* TASK DETAILS
Pull the text from every item below without changing a word, and leave the pictures out.

* INFORMATION SUPPLIED
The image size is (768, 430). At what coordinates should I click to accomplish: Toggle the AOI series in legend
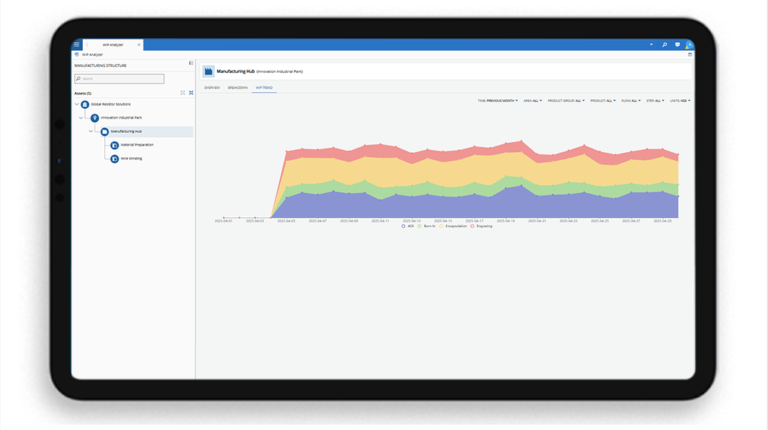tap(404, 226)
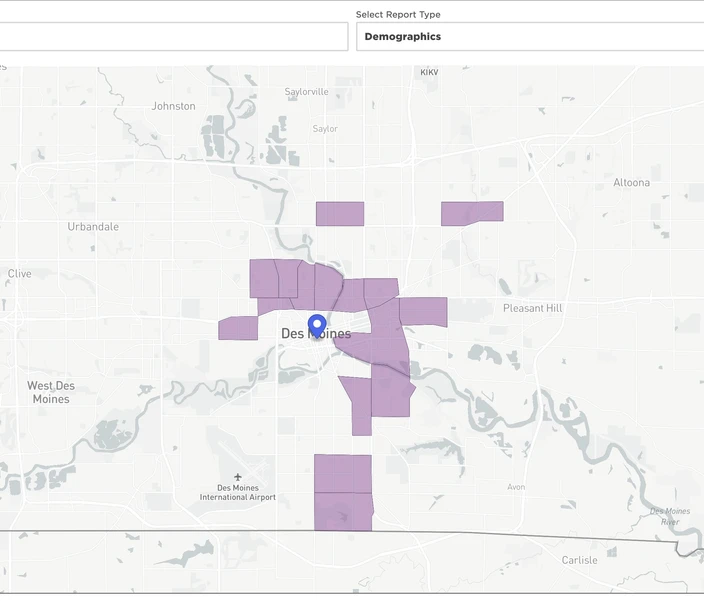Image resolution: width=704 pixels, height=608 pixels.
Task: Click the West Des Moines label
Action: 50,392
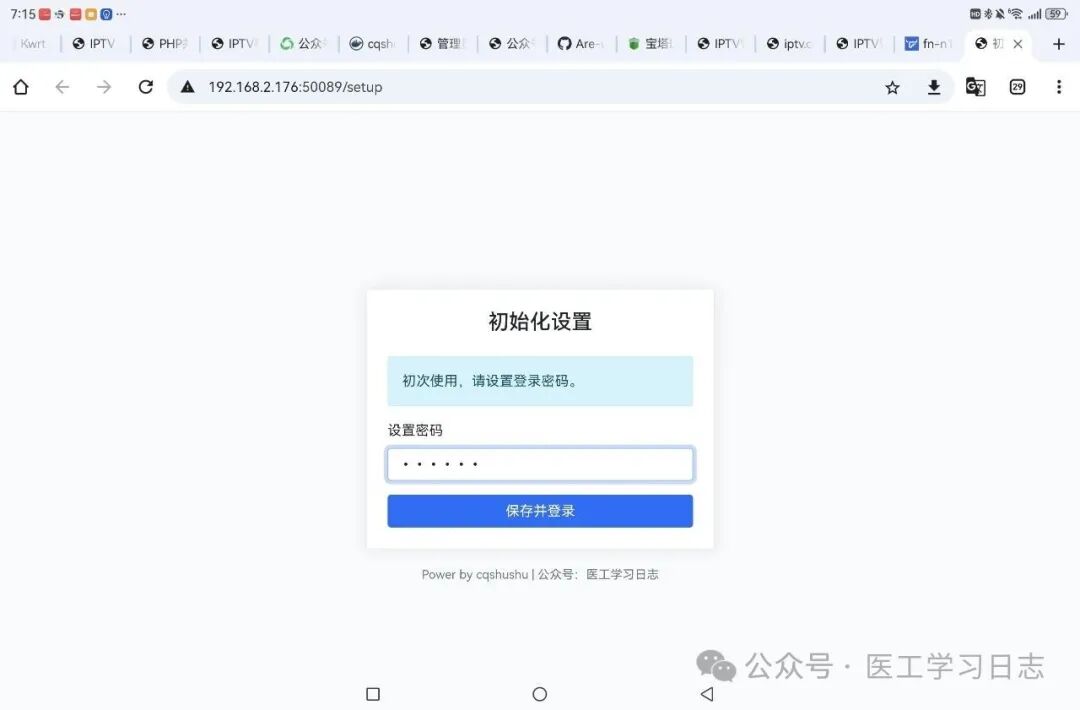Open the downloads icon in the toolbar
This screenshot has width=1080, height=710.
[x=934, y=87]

* RESPONSE TO THE EXERCISE
The image size is (768, 430). At what coordinates should I click to accomplish: Toggle the AOI series in legend
tap(404, 226)
Image resolution: width=704 pixels, height=608 pixels.
Task: Click the West Des Moines label
Action: 50,392
Open the downloads icon in the toolbar
This screenshot has width=1080, height=710.
[x=934, y=87]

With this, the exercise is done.